━━━ Texto fornecido

Nesta semana, no MonoEstéreo, argumentei que, ao longo da nossa convivência com as redes sociais, fomos treinados a pensar como web crawlers. Quero aprofundar o assunto um pouco mais.

Como pensam os bots #

Os web crawlers, também conhecidos como bots ou spiders, são aplicativos criados para reconhecer e classificar rapidamente quantidades massivas de informação na web. Eles resumem e reformatam o material original e exibem o resultado em sistemas de busca, como o Google. Essa é uma explicação simplificada e não-técnica para um processo conhecido como “indexação”.

Os web crawlers podem até “ler” o conteúdo visível ao usuário. Mas, especialmente, procuram por metadados, que são informações complementares, fornecidas pelos próprios autores dos conteúdos e/ou pelos sistemas de publicação, como o Wordpress, por exemplo. Chamamos essa prática de SEO (Search Engine Optimization).

━━━━━━

- **Tarefa proposta 1**:
Traduza para o inglês a frase "Essa é uma explicação simplificada e não-técnica para um processo conhecido como “indexação”." do texto sobre web crawlers.
- **Tarefa proposta 2**:
Liste todos os nomes que o texto sobre web crawlers dá aos aplicativos criados para reconhecer e classificar informação na web.
- **Tarefa proposta 3**:
Reproduza do texto sobre web crawlers o trecho que começa em "Os web crawlers, também" e termina em "(Search Engine Optimization).", incluindo ambos.
O material não tem nenhum papel nisto.

━━━ Dados do conjunto

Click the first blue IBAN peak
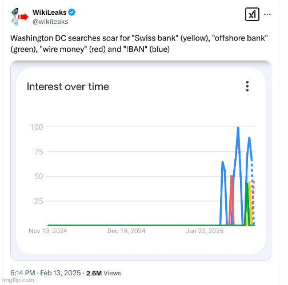Image resolution: width=288 pixels, height=285 pixels. (x=222, y=162)
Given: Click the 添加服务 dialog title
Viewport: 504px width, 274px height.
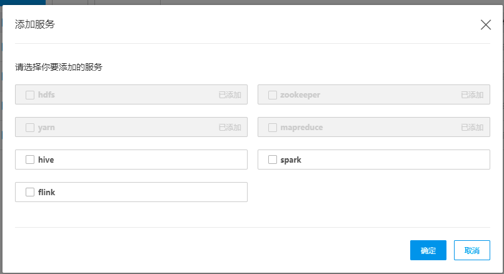Looking at the screenshot, I should (35, 24).
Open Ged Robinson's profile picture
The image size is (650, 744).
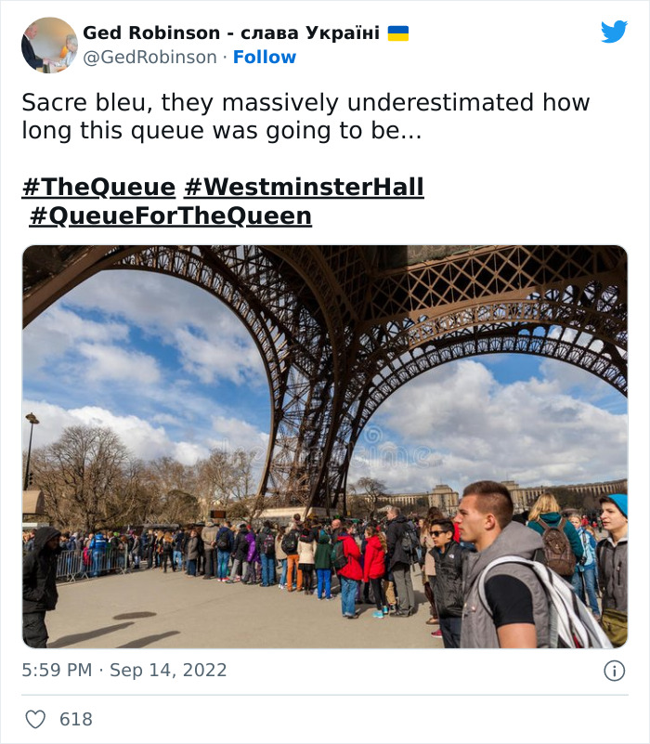point(49,45)
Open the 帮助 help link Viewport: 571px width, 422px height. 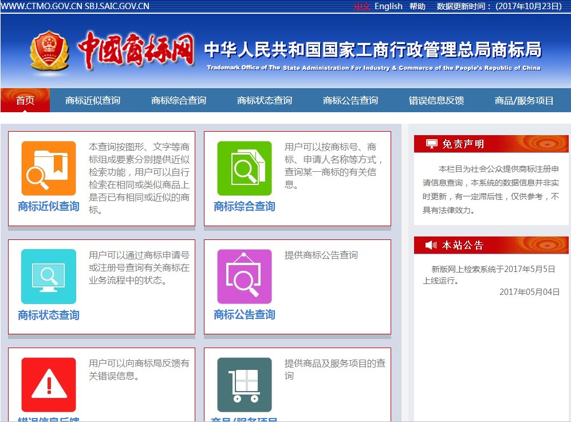pos(417,6)
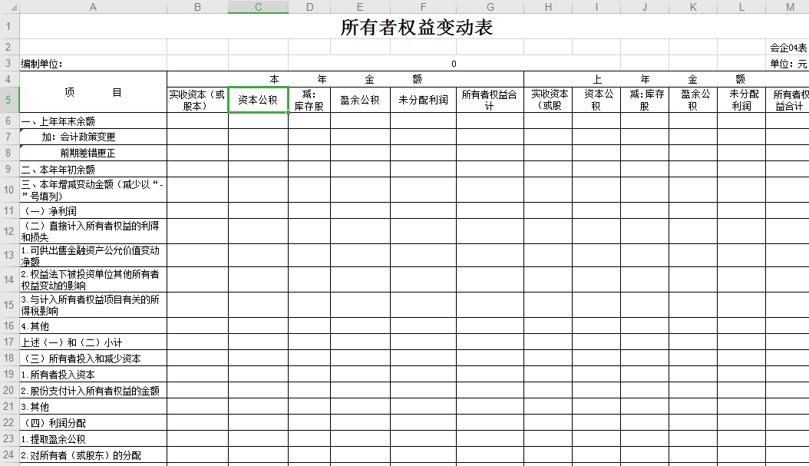Select column C header
809x466 pixels.
tap(258, 7)
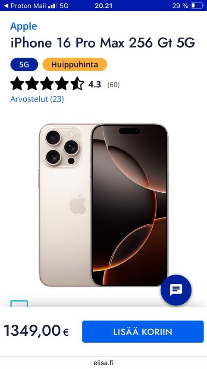
Task: Tap the Apple logo on phone back
Action: tap(78, 204)
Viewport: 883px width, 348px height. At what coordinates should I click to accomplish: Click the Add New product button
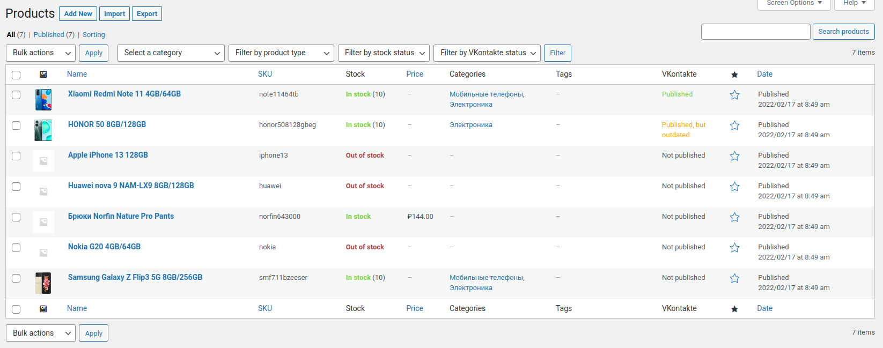click(x=78, y=14)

━━━━━━

- **Resposta completa 1**:
This is a simplified, non-technical explanation of a process known as “indexing.”

- **Resposta completa 2**:
- web crawlers
- bots
- spiders

- **Resposta completa 3**:
Os web crawlers, também conhecidos como bots ou spiders, são aplicativos criados para reconhecer e classificar rapidamente quantidades massivas de informação na web. Eles resumem e reformatam o material original e exibem o resultado em sistemas de busca, como o Google. Essa é uma explicação simplificada e não-técnica para um processo conhecido como “indexação”.

Os web crawlers podem até “ler” o conteúdo visível ao usuário. Mas, especialmente, procuram por metadados, que são informações complementares, fornecidas pelos próprios autores dos conteúdos e/ou pelos sistemas de publicação, como o Wordpress, por exemplo. Chamamos essa prática de SEO (Search Engine Optimization).